Consulting Point observes that for more than a decade, Nordic banks have relied heavily on Indian IT providers to build and run their digital foundations. The rationale was clear: lower costs, access to large talent pools and scalable delivery models.

This approach has largely worked. However, shifting geopolitical dynamics and tighter European regulation are now exposing weaknesses that many banks can no longer ignore.

Geopolitics Enters the Technology Stack

India’s policy of strategic independence has become more visible in recent years. Closer engagement with Russia and China, combined with a reluctance to align fully with Western positions, has unsettled policymakers and investors across Europe.

For Nordic banks, this raises uncomfortable questions. When critical systems, data and development capabilities sit within suppliers operating under different political and legal pressures, outsourcing is no longer a purely commercial decision. It becomes a question of sovereignty, influence and long-term stability.

Regulation Raises the Stakes

Alongside geopolitical uncertainty, regulatory expectations have increased sharply. Frameworks such as NIS2 and DORA place clear demands on digital resilience, data localisation and exit readiness.

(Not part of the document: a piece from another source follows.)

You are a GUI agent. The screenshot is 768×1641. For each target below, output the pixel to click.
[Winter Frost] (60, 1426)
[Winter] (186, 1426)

Banks must be able to demonstrate that critical systems and data can be relocated quickly and securely if suppliers, regions or jurisdictions become compromised. Long-term outsourcing arrangements that once offered scale can now limit flexibility and undermine regulatory compliance.

Operational Realities and Hidden Costs

Beyond global politics, operational challenges are becoming more visible. Consulting Point notes that high staff turnover within offshore delivery teams continues to erode continuity, institutional knowledge and quality.

These issues introduce hidden costs through delays, rework, compliance gaps and increased management overhead. As a result, selective insourcing and nearshoring are gaining traction across the Nordics, particularly where speed, control and intellectual property protection matter most.

Financial, Reputational and Governance Risk

Outsourcing decisions directly affect reputation, investor confidence and regulatory standing. Disruption caused by sanctions, political instability or supplier constraints could quickly expose banks to operational outages, compliance breaches and supervisory action.

Customer trust is also at stake. As public awareness of geopolitical alignment grows, banks must consider how supplier choices align with their brand, values and risk appetite.

What Bank Leaders Should Prioritise Now

Consulting Point believes banks should act before disruption forces reactive decisions. Key priorities include mapping dependencies on Indian suppliers, strengthening exit and migration plans, investing in local and EU-based capabilities, and enhancing governance and audit oversight.

The question facing Nordic banks is not whether geopolitical shocks will occur, but when. Those that reassess their outsourcing strategies now will be better positioned to protect resilience, compliance and trust. Waiting until disruption arrives may leave too little room to respond.